Kedua, qurban adalah bentuk syukur atas nikmat Allah. Dalam QS Al-Kautsar ayat 1-2, Allah memerintahkan kita untuk shalat dan berqurban sebagai respons atas karunia-Nya yang banyak. Syukur yang tidak hanya diucap, tapi dibuktikan dengan tindakan nyata dan ikhlas.
Ketiga, qurban mengandung pahala sedekah. Dengan membagikan daging qurban, seseorang menyebarkan kebahagiaan kepada sesama. Rasulullah SAW bersabda, “Makanlah (daging qurban), sedekahkanlah, dan simpanlah.” (HR Bukhari 5569). Ini menunjukkan keseimbangan antara menikmati nikmat dan berbagi kepada yang membutuhkan.

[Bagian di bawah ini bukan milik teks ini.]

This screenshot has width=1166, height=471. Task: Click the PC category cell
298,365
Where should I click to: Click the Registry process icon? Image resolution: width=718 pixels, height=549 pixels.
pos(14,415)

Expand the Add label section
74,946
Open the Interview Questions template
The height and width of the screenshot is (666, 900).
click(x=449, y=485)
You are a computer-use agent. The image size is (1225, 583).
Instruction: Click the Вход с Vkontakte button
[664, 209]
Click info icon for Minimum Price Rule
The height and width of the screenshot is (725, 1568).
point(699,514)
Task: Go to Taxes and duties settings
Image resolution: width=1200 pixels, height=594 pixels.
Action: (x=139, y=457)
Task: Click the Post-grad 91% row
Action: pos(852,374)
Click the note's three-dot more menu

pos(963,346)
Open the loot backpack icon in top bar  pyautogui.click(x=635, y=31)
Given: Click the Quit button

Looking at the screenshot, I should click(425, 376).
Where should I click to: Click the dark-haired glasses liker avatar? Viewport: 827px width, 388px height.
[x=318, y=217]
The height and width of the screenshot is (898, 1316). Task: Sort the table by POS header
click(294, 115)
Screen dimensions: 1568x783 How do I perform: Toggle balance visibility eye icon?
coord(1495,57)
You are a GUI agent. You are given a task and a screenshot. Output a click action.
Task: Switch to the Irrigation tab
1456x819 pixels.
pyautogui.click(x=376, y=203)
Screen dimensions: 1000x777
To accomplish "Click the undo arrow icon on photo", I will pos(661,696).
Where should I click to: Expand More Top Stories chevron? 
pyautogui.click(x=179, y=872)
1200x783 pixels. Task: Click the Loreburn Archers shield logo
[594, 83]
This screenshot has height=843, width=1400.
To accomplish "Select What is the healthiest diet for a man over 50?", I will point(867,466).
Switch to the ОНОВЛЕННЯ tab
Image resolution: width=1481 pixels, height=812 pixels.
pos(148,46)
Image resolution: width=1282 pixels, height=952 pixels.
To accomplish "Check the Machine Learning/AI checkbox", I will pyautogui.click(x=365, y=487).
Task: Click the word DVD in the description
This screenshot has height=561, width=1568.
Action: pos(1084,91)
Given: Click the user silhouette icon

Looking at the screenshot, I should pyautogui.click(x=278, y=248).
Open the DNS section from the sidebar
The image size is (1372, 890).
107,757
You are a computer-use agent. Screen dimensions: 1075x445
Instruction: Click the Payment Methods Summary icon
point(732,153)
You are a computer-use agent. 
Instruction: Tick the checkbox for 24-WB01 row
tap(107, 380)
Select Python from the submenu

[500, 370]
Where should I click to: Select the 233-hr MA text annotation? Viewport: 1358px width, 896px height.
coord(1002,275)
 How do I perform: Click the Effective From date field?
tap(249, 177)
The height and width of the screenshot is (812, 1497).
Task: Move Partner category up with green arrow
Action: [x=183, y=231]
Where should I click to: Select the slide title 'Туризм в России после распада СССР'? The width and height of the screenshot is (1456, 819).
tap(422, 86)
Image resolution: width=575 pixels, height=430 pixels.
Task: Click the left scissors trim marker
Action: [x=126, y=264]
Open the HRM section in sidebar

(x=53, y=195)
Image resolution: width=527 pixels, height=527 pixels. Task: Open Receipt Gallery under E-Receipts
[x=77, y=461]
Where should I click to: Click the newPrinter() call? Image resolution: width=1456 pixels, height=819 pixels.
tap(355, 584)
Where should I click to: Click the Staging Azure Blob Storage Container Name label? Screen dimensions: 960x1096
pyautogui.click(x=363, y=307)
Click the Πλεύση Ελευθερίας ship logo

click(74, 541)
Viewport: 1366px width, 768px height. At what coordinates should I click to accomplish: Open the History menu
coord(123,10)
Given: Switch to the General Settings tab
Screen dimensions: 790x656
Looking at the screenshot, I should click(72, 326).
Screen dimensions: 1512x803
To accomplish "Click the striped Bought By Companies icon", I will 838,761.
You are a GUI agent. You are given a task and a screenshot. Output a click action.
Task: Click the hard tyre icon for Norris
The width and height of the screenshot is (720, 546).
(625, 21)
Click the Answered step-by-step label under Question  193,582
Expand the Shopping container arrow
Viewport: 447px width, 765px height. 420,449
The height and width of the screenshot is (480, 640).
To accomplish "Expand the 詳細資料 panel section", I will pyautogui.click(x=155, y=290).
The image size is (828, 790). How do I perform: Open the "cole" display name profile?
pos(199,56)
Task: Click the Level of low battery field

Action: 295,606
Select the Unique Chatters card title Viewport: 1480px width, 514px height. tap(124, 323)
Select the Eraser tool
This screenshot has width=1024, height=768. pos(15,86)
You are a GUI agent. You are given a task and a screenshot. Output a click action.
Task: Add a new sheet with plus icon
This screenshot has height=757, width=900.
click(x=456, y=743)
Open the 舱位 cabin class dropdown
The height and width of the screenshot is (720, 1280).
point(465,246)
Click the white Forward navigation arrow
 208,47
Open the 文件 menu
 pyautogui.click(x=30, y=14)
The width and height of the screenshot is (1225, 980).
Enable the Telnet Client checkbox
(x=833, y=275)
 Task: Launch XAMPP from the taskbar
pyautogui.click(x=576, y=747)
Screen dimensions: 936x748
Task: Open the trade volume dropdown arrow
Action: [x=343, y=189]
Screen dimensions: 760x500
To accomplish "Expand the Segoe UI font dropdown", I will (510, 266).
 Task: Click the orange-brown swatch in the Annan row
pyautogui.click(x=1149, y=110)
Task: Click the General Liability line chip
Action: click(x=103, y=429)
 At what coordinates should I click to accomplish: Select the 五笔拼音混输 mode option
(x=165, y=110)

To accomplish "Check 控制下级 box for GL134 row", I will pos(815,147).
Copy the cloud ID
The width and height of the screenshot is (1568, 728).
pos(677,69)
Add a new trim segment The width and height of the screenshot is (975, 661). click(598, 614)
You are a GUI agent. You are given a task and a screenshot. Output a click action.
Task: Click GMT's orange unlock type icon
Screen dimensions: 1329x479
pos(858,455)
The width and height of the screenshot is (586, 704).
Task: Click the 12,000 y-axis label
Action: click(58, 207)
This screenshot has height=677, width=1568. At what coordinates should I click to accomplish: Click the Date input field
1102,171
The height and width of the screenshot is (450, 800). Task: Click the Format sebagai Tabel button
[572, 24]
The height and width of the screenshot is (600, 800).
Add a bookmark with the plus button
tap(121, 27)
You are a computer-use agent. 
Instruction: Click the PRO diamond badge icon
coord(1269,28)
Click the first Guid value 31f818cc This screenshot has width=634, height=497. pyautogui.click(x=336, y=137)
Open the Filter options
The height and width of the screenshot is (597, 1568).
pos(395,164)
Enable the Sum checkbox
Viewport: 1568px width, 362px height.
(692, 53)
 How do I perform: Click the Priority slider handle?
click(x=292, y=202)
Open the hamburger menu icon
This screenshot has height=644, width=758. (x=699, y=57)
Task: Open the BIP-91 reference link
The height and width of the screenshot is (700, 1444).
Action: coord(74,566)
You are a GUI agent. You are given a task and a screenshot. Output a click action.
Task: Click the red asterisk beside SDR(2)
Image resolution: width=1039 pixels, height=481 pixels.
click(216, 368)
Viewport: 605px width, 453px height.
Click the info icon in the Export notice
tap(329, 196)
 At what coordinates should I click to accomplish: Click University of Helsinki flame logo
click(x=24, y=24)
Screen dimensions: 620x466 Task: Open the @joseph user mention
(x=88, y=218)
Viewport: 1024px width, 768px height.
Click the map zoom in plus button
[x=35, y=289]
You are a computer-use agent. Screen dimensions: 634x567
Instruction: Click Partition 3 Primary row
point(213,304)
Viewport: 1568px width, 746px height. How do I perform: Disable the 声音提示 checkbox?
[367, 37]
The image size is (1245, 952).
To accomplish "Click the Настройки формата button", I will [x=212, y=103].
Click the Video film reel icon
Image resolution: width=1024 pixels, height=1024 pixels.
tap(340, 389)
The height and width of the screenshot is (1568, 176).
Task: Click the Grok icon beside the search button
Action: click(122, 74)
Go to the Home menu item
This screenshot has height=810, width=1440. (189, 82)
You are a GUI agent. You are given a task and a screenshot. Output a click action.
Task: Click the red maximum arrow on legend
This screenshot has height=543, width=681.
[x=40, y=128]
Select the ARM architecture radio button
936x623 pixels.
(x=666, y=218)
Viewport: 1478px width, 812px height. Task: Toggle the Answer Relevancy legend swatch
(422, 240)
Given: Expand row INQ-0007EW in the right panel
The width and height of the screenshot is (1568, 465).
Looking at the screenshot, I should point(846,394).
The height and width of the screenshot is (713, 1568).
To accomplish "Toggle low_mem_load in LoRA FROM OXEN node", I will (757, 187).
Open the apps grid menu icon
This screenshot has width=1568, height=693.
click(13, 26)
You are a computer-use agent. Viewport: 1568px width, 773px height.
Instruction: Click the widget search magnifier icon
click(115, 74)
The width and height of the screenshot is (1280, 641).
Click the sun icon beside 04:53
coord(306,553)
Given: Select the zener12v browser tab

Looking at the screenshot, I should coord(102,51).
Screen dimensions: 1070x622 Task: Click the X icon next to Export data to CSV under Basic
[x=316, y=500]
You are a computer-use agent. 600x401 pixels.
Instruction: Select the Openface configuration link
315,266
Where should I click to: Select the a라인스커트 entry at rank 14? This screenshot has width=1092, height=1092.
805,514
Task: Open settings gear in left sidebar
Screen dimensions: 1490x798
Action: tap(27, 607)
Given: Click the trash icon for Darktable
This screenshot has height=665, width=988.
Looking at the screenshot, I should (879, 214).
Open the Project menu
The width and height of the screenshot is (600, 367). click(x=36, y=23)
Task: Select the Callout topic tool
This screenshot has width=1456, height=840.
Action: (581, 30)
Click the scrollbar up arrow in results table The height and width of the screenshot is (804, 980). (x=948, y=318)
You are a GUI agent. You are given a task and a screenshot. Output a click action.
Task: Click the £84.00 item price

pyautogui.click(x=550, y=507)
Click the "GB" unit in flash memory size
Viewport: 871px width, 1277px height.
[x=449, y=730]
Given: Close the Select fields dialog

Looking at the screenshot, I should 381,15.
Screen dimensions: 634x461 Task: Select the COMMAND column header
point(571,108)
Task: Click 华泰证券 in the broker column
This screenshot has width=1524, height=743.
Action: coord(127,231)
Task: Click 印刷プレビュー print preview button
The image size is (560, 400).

Keempat, qurban mendatangkan ampunan. Dalam hadits disebutkan bahwa setiap tetes darah qurban menghapus dosa pemiliknya. Rasulullah SAW bersabda kepada Fatimah RA, “Wahai Fatimah, saksikanlah qurbanmu, karena setiap tetesan darahnya akan menjadi ampunan bagi dosamu.” (HR Hakim)
Kelima, bahkan setiap helai bulu hewan qurban mengandung kebaikan. “Setiap helai bulunya adalah satu kebaikan.” (HR Hakim 3512). Sebuah motivasi spiritual yang menunjukkan betapa besar pahala dari qurban yang dilakukan dengan hati tulus.